Cancer Models and Cancer Genetics
Author(s) -
Kenneth M. Weiss
Publication year - 1990
Publication title -
epidemiology
Language(s) - English
Resource type - Journals
eISSN - 1531-5487
pISSN - 1044-3983
DOI - 10.1097/00001648-199011000-00012
Subject(s) - cancer , population , biology , bioinformatics , genetics , computational biology , medicine , environmental health
There have been many attempts to develop stochastic multistage models for cancer.
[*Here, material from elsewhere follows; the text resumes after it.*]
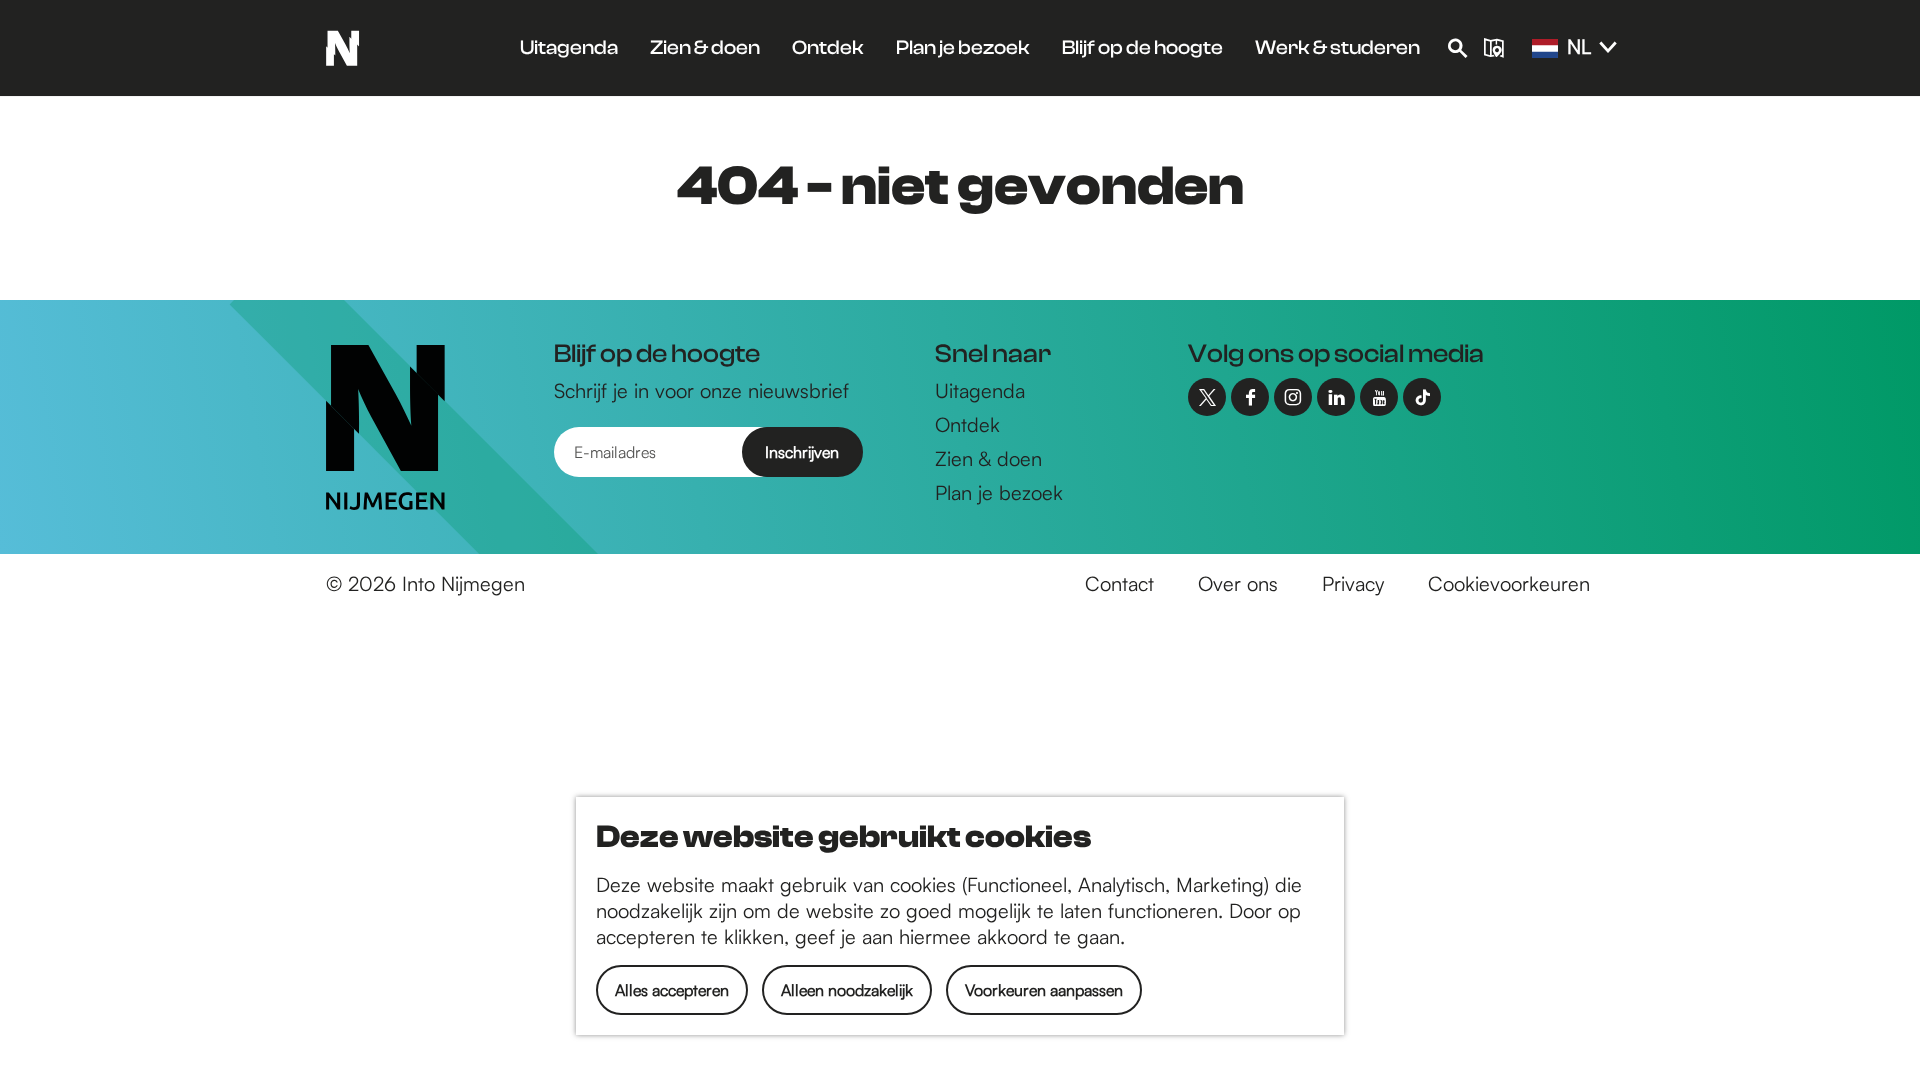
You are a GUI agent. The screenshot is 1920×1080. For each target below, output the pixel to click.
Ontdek (967, 424)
The models relate hypothesized biological processes occurring at the cellular level to the occurrence of tumors at the experimental or epidemiologic level of individuals in a population. The existing models fit a variety of data, but none is fully satisfactory and they are in some ways inconsistent with each other. Recently, substantial new data have become available on the nature of cancer-associated mutations observed directly at the cellular level. These data suggest that the number of stages may be greater and more variable among individual tumors of the same organ than has been thought. There may be many pathways to cancer, and the mutations responsible may not constitute a fixed set or sequence. This pattern resembles the genetics of quantitative rather than qualitative traits, and may also be consistent with the variable histology and behavior of tumors of a given organ. Simulations using such models suggest that cancer in the general population may have such heterogeneous etiology, a possibility that has important implications for screening, risk projection, and prevention. Risk-generating processes of a rather generic kind may generate similar hazard functions for diverse chronic diseases in the age ranges often used in epidemiologic studies. This phenomenon raises questions about the purpose and interpretation of statistical epidemiologic models.